You may remember before the last general election that David Cameron made a big noise about democracy, bringing the will of the people into parliament, and so on. Part of this was his Government ‘e-petition’ site, where any petition that gets 100,000 signatures or more will be considered for debate in parliament. In August 2010, Cameron said “One of the points of the new e-petitions website is to make sure that if a certain level of signatures is reached, the matter will be debated in the House, whether we like it or not. That is an important way of empowering people.” All good, commendable stuff.
And so, as I write this in 2012, which e-petition has the most signatures? It’s the petition to drop the Health Bill, tabled by GP Kailash Chand, which as of today has 166,187 signatures, well over Cameron’s limit of 100,000.

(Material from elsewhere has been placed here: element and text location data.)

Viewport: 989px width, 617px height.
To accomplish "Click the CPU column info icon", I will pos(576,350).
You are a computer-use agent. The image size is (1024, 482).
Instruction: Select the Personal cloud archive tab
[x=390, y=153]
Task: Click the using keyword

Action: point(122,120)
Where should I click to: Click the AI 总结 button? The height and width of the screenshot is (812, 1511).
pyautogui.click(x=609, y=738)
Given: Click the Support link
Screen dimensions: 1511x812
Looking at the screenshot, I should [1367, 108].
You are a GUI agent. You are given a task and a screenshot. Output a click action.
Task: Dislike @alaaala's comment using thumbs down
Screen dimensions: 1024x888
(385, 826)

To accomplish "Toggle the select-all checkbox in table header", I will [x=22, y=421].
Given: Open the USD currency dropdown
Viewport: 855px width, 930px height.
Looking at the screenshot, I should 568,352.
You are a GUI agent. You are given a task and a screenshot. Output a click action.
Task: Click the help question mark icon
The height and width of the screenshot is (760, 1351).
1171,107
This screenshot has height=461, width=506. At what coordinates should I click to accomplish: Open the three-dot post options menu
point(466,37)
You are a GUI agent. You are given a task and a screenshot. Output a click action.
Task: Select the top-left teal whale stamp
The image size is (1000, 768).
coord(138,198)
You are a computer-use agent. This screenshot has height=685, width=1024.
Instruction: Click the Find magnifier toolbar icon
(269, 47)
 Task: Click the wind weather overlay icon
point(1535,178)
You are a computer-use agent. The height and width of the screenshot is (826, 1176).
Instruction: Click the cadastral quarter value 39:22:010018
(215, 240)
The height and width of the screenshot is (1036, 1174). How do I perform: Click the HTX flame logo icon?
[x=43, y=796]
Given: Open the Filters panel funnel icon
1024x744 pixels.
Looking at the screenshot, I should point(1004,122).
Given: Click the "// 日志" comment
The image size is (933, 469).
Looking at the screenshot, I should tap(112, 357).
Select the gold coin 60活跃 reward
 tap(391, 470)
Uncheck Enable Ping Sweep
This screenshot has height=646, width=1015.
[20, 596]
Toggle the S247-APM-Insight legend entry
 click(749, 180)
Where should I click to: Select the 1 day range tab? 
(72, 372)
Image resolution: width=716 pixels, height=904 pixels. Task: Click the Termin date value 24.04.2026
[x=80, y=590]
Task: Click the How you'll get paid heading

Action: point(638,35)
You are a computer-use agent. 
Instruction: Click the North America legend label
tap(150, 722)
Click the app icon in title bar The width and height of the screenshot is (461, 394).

The mechanisms of parliament duly engaged and the petition was considered by the Backbench Business Committee. Thanks to the wonders of technology you can see a recording of the meeting here. Skip forward to 1:13 for the discussion on the e-petition, brought by Caroline Lucas and Jonathan Reynolds:
It’s about ten minutes for the bit about the e-petition. If you want to see how hollow coalition promises of democracy are, give it a watch. Who was the most critical of the idea of a debate? Liberal Democrat John Hemming.
Big Society? Democratic engagement? Only if you agree with what the coalition is going to do anyway. Cameron’s lie about the e-petitions is small compared to ‘no top-down reorganisation of the NHS’, but it is another lie, no matter how you look at it.
Lie to get elected then ignore the public - maybe not a new idea, but the coalition is really rubbing it in our faces.